>> begin

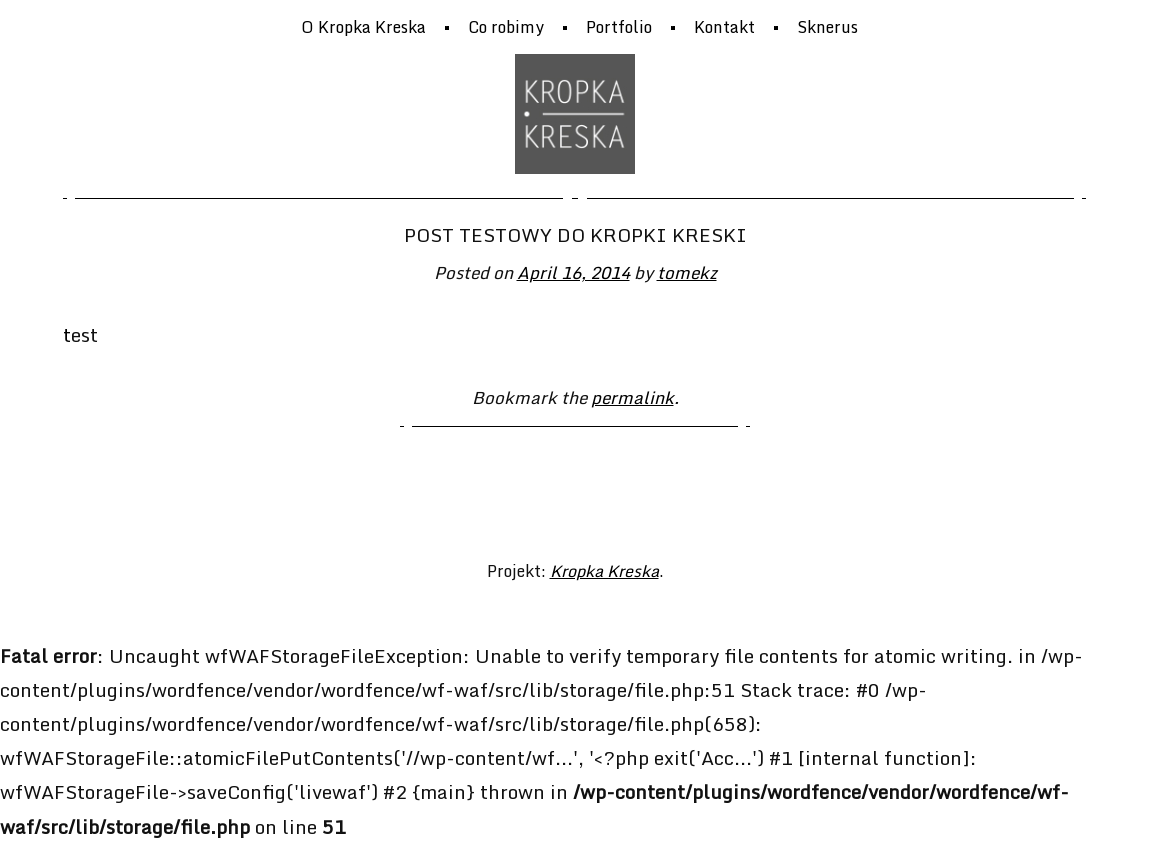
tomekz (687, 272)
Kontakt (724, 27)
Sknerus (827, 27)
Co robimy (506, 27)
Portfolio (619, 27)
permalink (632, 397)
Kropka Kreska (604, 571)
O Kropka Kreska (363, 27)
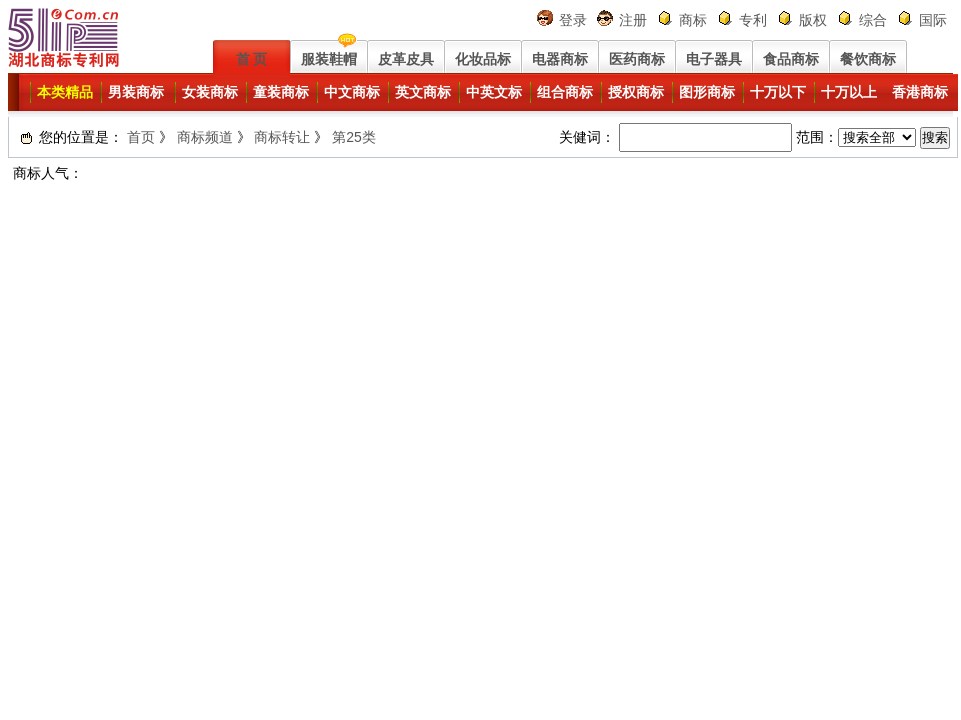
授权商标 (636, 92)
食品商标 (791, 59)
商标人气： (48, 173)
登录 (573, 20)
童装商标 (281, 92)
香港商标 (920, 92)
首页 (141, 137)
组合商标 (565, 92)
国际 (933, 20)
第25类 (354, 137)
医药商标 (637, 59)
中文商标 (352, 92)
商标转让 (282, 137)
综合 (873, 20)
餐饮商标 (868, 59)
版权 (813, 20)
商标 (693, 20)
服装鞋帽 (329, 59)
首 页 (252, 59)
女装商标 (210, 92)
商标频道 (205, 137)
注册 (633, 20)
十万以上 (849, 92)
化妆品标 (483, 59)
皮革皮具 (406, 59)
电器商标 (560, 59)
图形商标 (707, 92)
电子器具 (714, 59)
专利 (753, 20)
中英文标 (494, 92)
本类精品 (65, 92)
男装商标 (136, 92)
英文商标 (423, 92)
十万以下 (778, 92)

>> end

_Problem to work on_.
Rewrite the rows between the lines holding "O Kropka Kreska (363, 27)" and "专利 (753, 20)", inclusive, replacing "首页" with "主页" and leaving everything else unchanged. Omit the pictures from your answer.

_The result_.
O Kropka Kreska (363, 27)
授权商标 (636, 92)
食品商标 (791, 59)
商标人气： (48, 173)
登录 (573, 20)
童装商标 (281, 92)
香港商标 (920, 92)
主页 (141, 137)
组合商标 (565, 92)
国际 (933, 20)
第25类 (354, 137)
医药商标 (637, 59)
中文商标 (352, 92)
商标转让 (282, 137)
综合 (873, 20)
餐饮商标 (868, 59)
版权 (813, 20)
商标 (693, 20)
服装鞋帽 (329, 59)
首 页 (252, 59)
女装商标 (210, 92)
商标频道 (205, 137)
注册 (633, 20)
十万以上 (849, 92)
化妆品标 (483, 59)
皮革皮具 (406, 59)
电器商标 (560, 59)
图形商标 (707, 92)
电子器具 (714, 59)
专利 (753, 20)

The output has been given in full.